As Chanos peers at you through thick glasses and delivers a torrent of numbers, you’re reminded of the whiz in your high-school physics class who actually knew the equations. No wonder reporters love this guy as a source.
Yet Chanos is no nerd: He co-owns Manhattan’s rugged Edge Gym. As for the statement in a 2008 New York profile that he can bench-press 300 pounds, he demurs. The actual number is 335. (His shoulders are formidable, although he might want to do more cardio to reduce a slight paunch.) The man is clearly happy in his skin—in person, he’s more relaxed and laughs more than in his TV appearances on CNBC or, needless to say, while testifying in congressional hearings.
He’s an intriguing mix of Establishment and Outsider. In 2008, he bought a 14-room triplex penthouse in a former Gilded Age mansion on Manhattan’s Upper East Side that had been listed for $24.8 million. The father of four grown children, he’s president of the board of trustees of the elite Browning School and a trustee of the New York Historical Society.
Divorced in 2006, Chanos likes going to dance clubs in New York and the Hamptons, where he has a summer house. In 2008, his name hit the tabloids when reporters discovered that his house sitter was none other than Ashley Dupre, the escort in the scandal that had brought down New York governor Eliot Spitzer that February. “I’m a divorced single man,” is all that Chanos will say about his after-hours activities, albeit with a bit of a smile. What he’s told friends is that the association with Dupre was innocuous. Like a lot of young women, she approached him in a club. He didn’t sleep with her, didn’t know she was an escort and was as surprised as anyone else when the scandal broke.
Chanos isn’t always right, and he can get carried away by his own numbers. His bravado has earned him a spot in a $6-billion lawsuit filed by Toronto-based insurer Fairfax Financial Holdings against about a dozen U.S. money managers and analysts. The lawsuit argues that this supposed cabal of short sellers mounted “a massive, illegal and continuing stock market manipulation scheme,” dating back to the early part of the last decade, with the objective of driving down Fairfax’s share price. Chanos, loudly and publicly critical of Fairfax for years, was not among the original defendants, but Fairfax added Kynikos to the suit in 2007.

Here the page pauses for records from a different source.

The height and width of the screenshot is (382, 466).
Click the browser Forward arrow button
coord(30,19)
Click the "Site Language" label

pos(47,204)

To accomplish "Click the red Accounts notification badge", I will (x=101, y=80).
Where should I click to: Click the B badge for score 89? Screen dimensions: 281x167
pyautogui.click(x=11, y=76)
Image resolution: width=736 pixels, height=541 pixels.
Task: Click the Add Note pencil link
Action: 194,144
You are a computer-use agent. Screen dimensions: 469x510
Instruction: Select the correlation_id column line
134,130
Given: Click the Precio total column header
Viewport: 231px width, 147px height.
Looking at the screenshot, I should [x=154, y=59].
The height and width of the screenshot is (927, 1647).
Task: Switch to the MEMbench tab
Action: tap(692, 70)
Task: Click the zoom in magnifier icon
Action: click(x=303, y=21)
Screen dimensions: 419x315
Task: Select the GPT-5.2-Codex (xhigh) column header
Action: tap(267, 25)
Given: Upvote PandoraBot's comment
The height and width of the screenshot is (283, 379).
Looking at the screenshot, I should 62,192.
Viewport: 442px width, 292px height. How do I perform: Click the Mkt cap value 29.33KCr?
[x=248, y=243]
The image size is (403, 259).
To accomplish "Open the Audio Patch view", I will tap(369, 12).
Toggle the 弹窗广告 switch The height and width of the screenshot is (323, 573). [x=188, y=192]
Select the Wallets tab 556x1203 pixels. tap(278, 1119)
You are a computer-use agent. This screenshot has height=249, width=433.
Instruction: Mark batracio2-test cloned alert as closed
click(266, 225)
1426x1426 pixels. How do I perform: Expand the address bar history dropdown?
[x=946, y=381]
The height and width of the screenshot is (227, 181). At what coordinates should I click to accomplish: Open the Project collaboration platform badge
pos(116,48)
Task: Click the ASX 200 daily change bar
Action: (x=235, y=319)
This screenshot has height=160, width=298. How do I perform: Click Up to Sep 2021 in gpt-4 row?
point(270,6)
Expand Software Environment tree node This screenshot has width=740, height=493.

Neither Chanos nor Fairfax will comment on the case. The various parties have filed literally millions of pages of court documents, and lawyers say the dispute likely won’t go to trial until next year at the earliest. The documents show that some defendants certainly communicated with one another, but whether that amounted to an illegal conspiracy is another question.
Kynikos’s submissions say it first shorted Fairfax in March, 2002, at $175 (Canadian). The company’s share price declined to a low of $70 (Canadian) the following year. Fairfax chairman and CEO Prem Watsa has a formidable investment track record, but Chanos argued that the company’s underlying property and casualty insurance business—which is an Everest of complex accounting—wasn’t profitable. In 2005, Chanos told a value-investing newsletter that he typically makes a call as to whether “something is a zero or just meaningfully overvalued. In this case, we think this is a zero.” Since then, however, Fairfax’s share price has climbed back up past $400 (Canadian).
Chanos’s history on big, sector-wide calls isn’t perfect, either. At a 2005 investment conference, he delivered a widely publicized presentation about traditional media/entertainment giants, titled “Twilight of the Gatekeepers.” Among the companies he singled out: Time Warner, Viacom, News Corp. and Disney. Six years later, share prices of all four have held up, more or less.